(Beginning of Supplied material)

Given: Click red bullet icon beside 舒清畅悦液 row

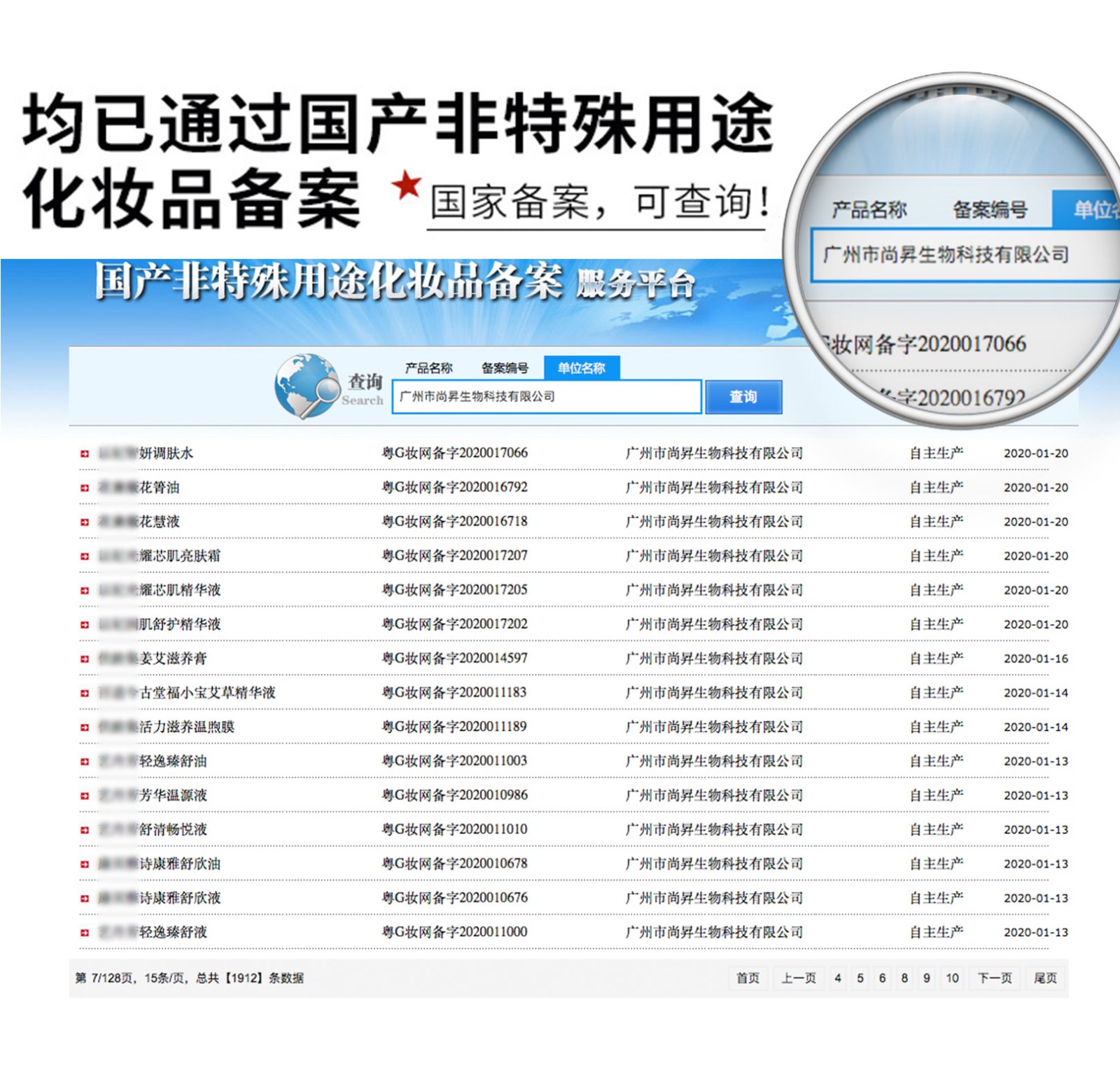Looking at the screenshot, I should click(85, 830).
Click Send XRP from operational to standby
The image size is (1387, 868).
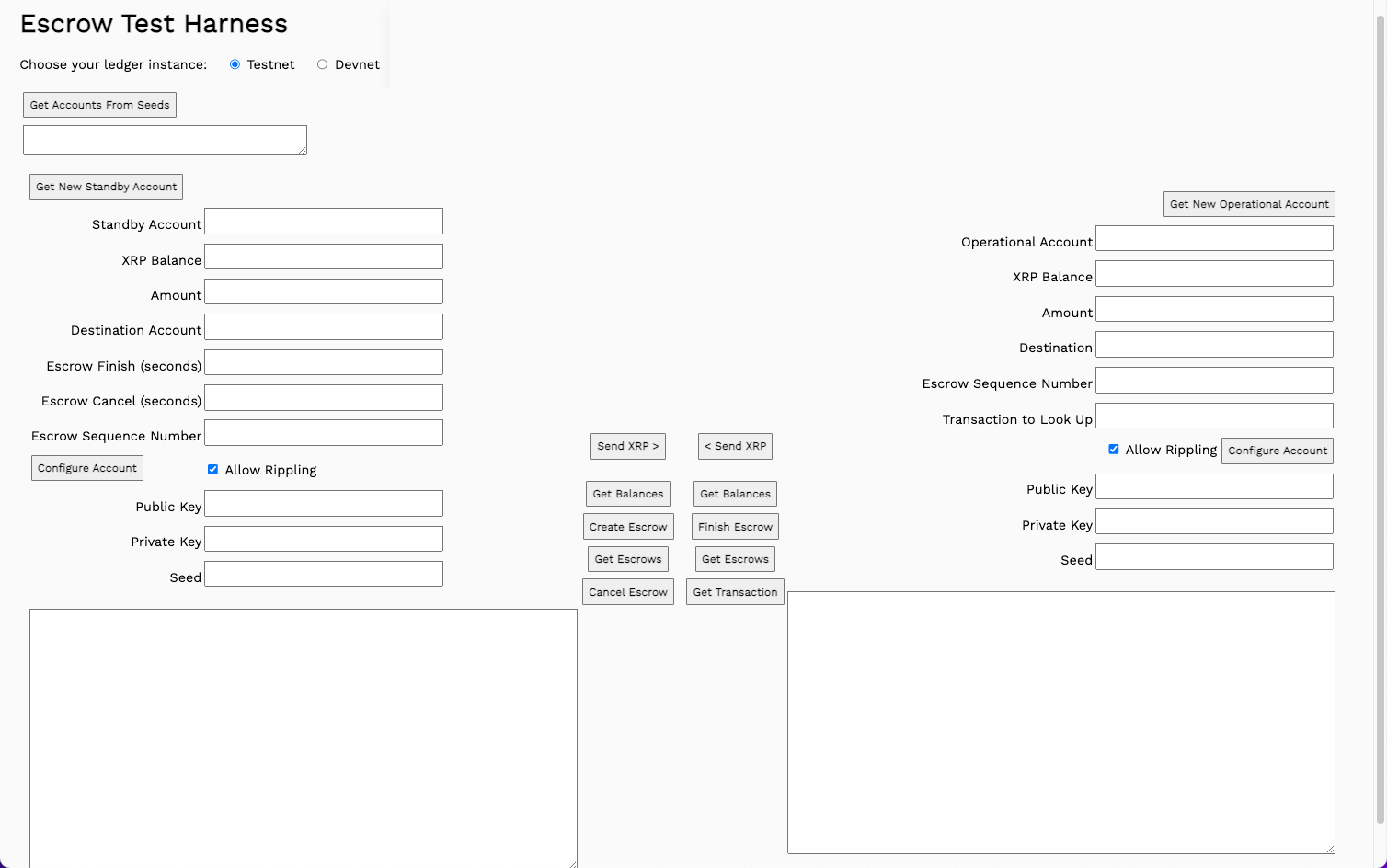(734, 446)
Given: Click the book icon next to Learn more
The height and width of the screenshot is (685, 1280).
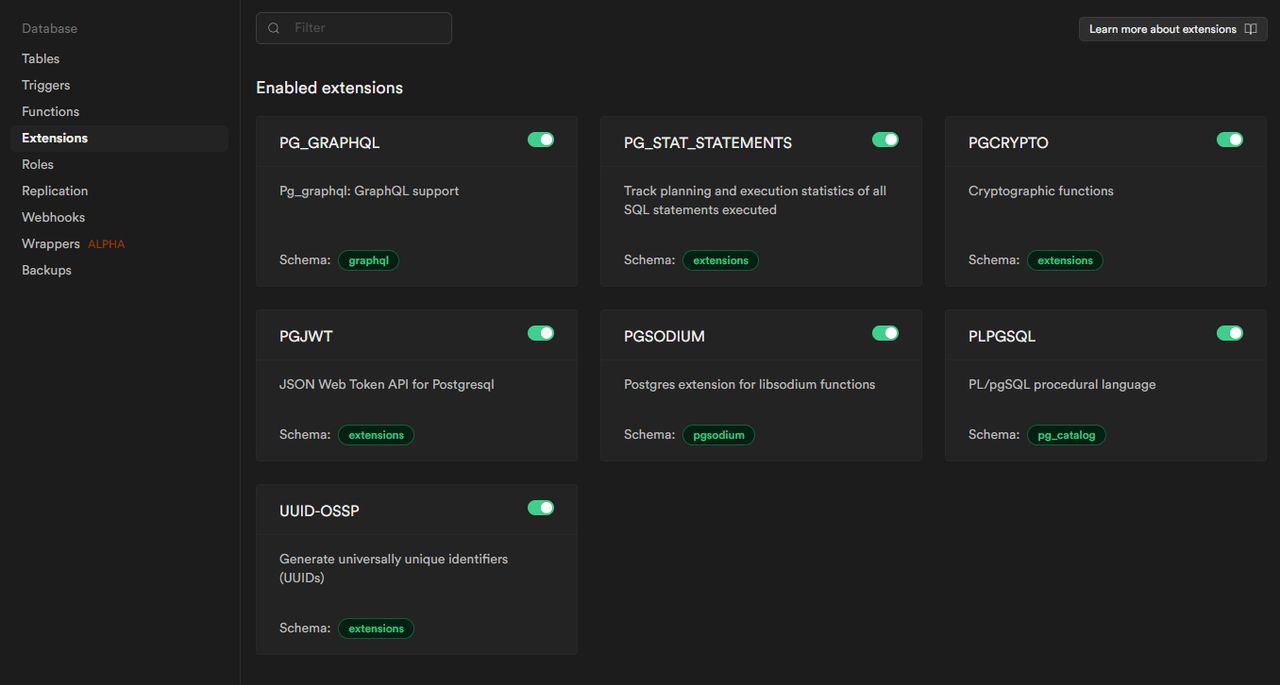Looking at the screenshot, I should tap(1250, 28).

(End of Supplied material)

* Exercise *
Top to bottom, retype the listing exactly but drop every picture.

* Reply to the exercise *
Given: Click red bullet icon beside 舒清畅悦液 row

Looking at the screenshot, I should click(85, 830).
Click Send XRP from operational to standby
The image size is (1387, 868).
(734, 446)
Given: Click the book icon next to Learn more
The height and width of the screenshot is (685, 1280).
Looking at the screenshot, I should tap(1250, 28).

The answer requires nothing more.